_WHAT TO DO_: Print every line of the listing below, starting with the line that holds "Task: Click the review body text" and going on through the line that holds "Click the red", both included, and print nothing else.

_LISTED RECORDS_:
____________________

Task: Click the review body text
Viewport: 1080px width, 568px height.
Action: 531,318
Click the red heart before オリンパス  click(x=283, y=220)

____________________

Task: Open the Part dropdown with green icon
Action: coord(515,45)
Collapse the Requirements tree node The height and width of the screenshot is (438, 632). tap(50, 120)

____________________

_EXERCISE RESPONSE_:
Task: Click the review body text
Viewport: 1080px width, 568px height.
Action: 531,318
Click the red heart before オリンパス  click(x=283, y=220)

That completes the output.